Ciao, Gennaro Prota 16:55, 7 March 2006 (UTC)

PS: What about the degree Celsius article? Should we add something there too (maybe not this template, but a simple, ad-hoc note at the beginning)?

The most important information about an SI unit is not the fact that it is written in lower case; it is its meaning, definition and use. The spelling box therefore belongs lower down in the article, so I moved them all for you. You will also have to fix the problem that the etymology of each unit is now mentioned twice, once in the spelling box and once again, often with more context, in the article. I have not tried to fix this yet. --Heron 19:20, 7 March 2006 (UTC)
Hmm, I have looked at the Volt and Sievert articles and I must say that the box looks a little ugly in that position (besides almost overlapping the TOC box). Let also wait for others to express their opinions. I prefer it to be at the top. As to the duplicated information I thought to that too, but I think we should first wait and see if the template has wide acceptance; if so we can decide what to do about the duplication. In the meantime what about something like this (note that it doesn't have the scientist name parameter and so doesn't duplicate the etymology):
This SI unit name is derived from the proper name of a person. As such, its symbol begins with a capital letter ({{{2}}}).

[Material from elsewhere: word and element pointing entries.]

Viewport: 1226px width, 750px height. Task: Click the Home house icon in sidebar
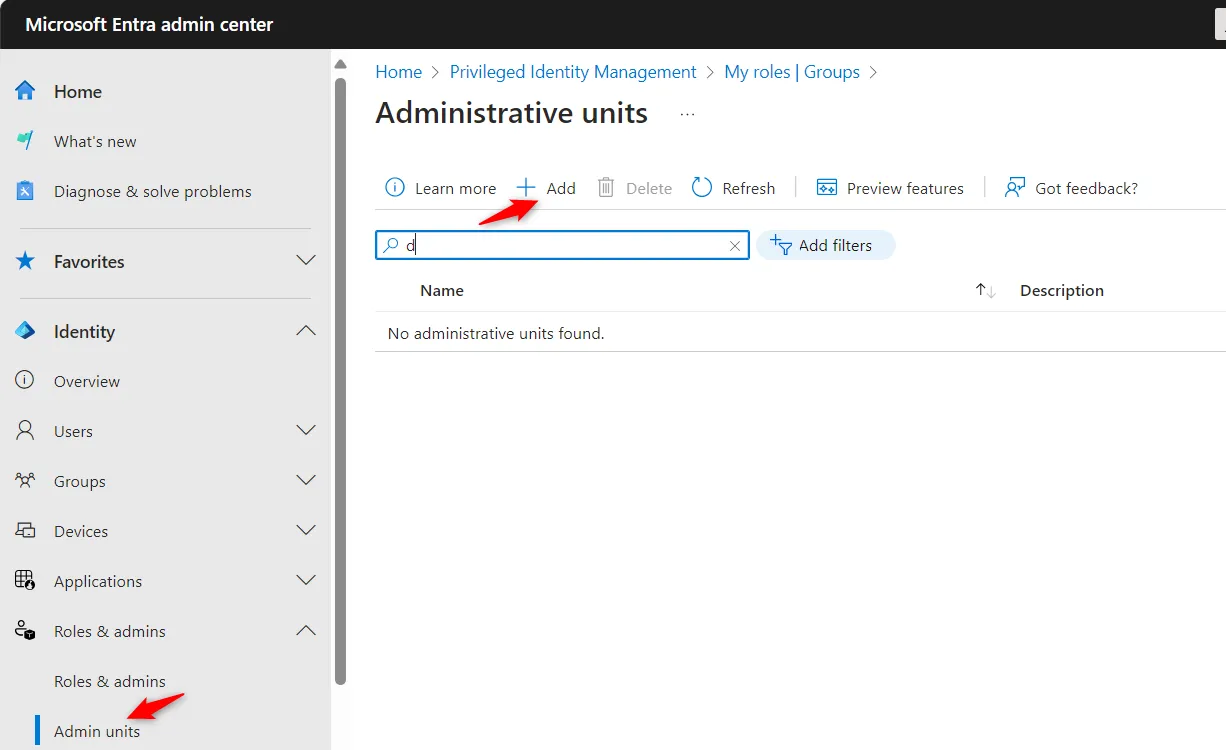pos(26,91)
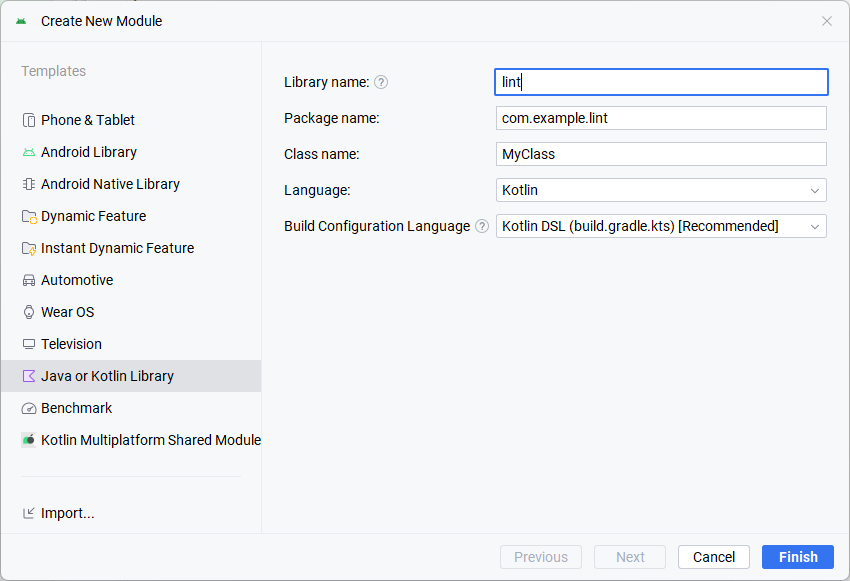The height and width of the screenshot is (581, 850).
Task: Select Instant Dynamic Feature template
Action: [x=117, y=248]

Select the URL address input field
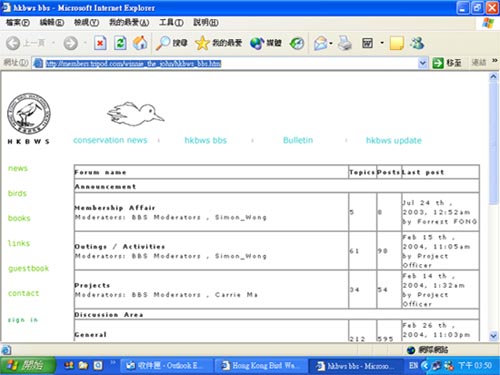pyautogui.click(x=226, y=63)
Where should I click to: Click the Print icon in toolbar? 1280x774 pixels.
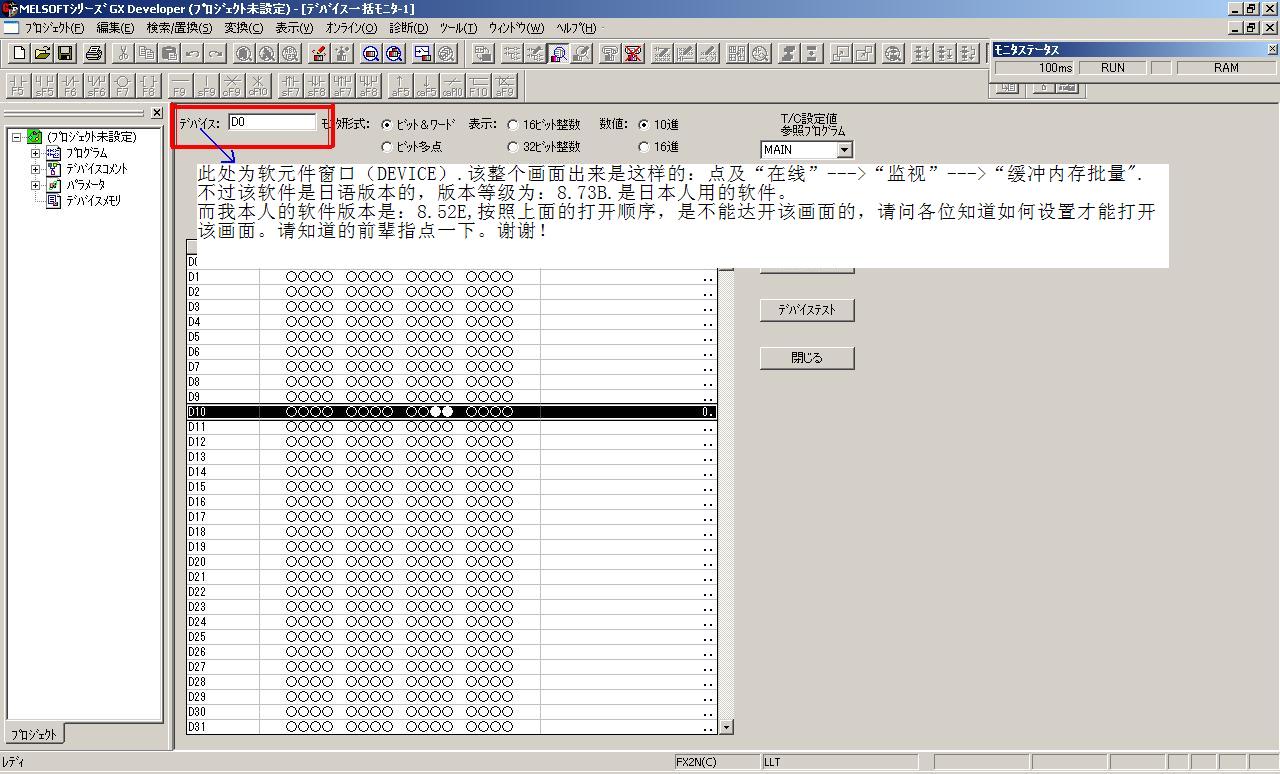94,53
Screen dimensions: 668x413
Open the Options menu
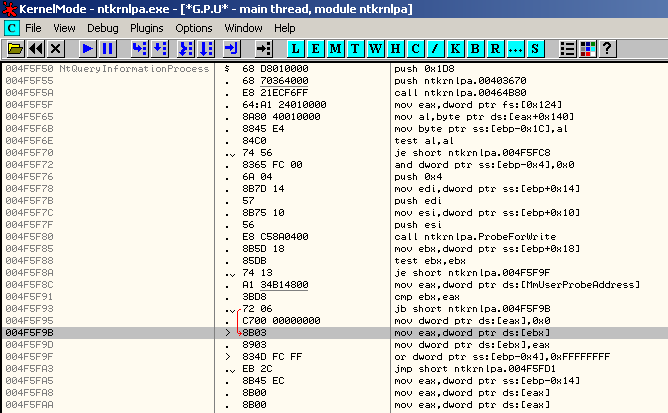coord(194,28)
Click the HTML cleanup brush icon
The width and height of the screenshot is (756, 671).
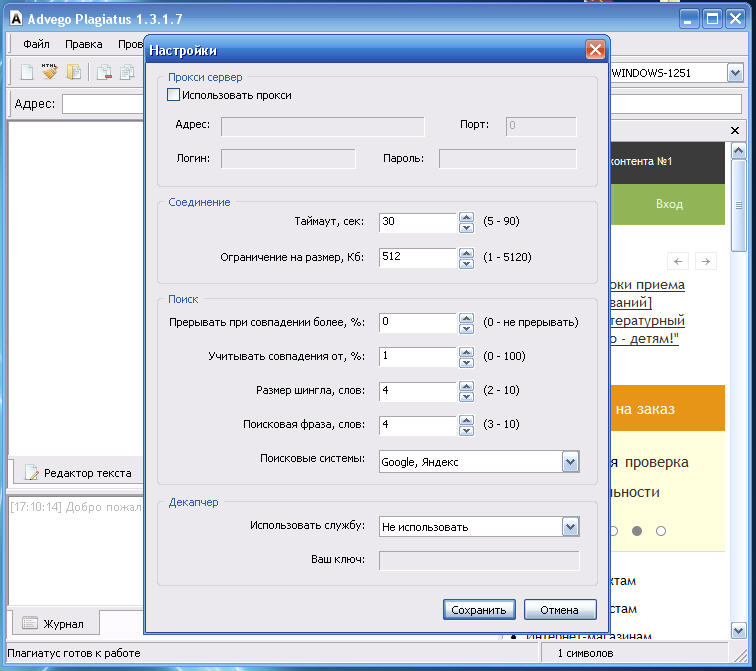[49, 72]
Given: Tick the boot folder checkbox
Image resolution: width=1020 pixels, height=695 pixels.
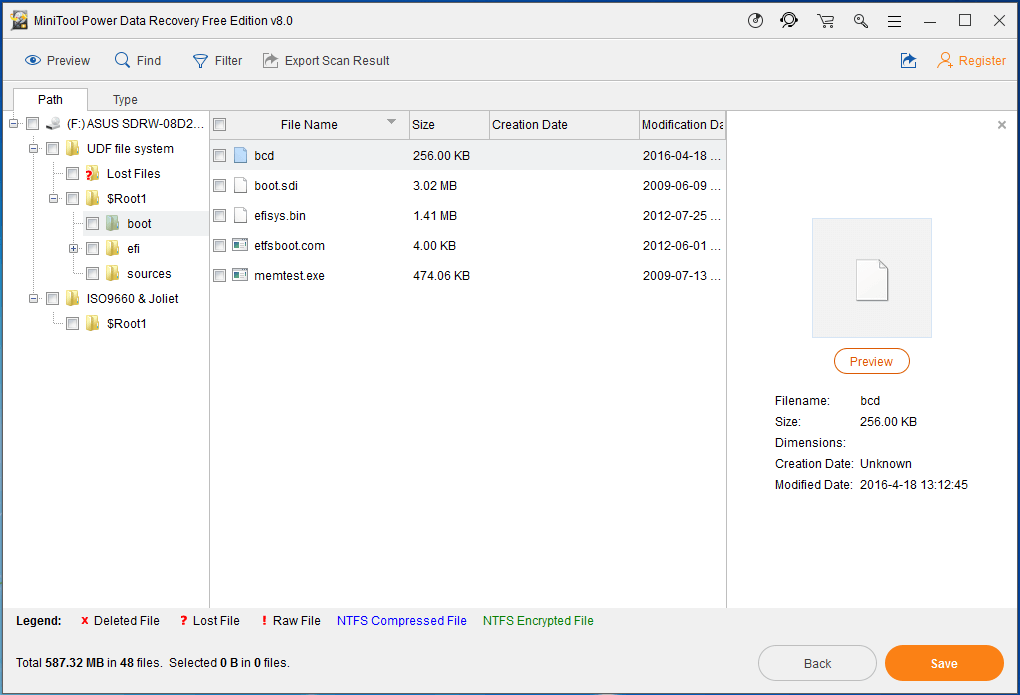Looking at the screenshot, I should (x=92, y=223).
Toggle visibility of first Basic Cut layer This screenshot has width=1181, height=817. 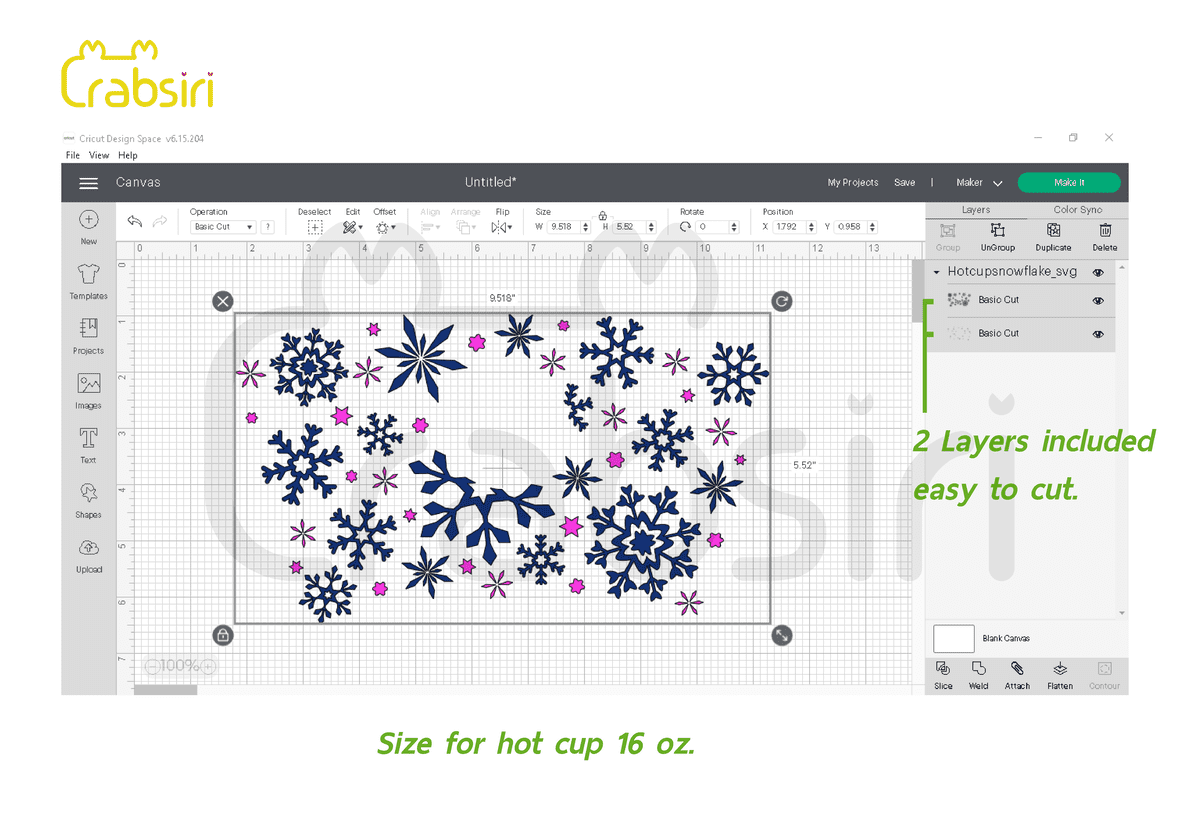[x=1098, y=300]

When its name is spelled out, instead, it shall always be written in lowercase ({{{1}}}), unless it begins a sentence (the only exception to this rule being the name "degree Celsius").
Usage of the template
{{SI unit lowercase|pascal|Pa}}.
Gennaro Prota 19:57, 7 March 2006 (UTC)
Yes, it's a shame about the formatting in some of the articles, but I think that allowing people to find their information as quickly as possible is more important than appearance.
Thank you for altering the template. I think it's an improvement. I would also suggest removing the bit about Celsius, since visitors to "ohm", for example, do not want to read a digression about a different unit. Apart from that, I agree that we should wait to hear opinions from other editors. --Heron 21:07, 7 March 2006 (UTC)
 I have invited Benhoyt to join the discussion, as I think we can finally find a consensus on this.
My opinions:
  • I like Ben's formatting and wording of the last line ("Based on" instead of "Reference"). However I would still point to http://www.bipm.org/en/si/si_brochure/ rather than to the exact section page, either because there the user can also choose the French version (actually the only one which is official), besides the Supplement 2000, and because that's what the link text hints at.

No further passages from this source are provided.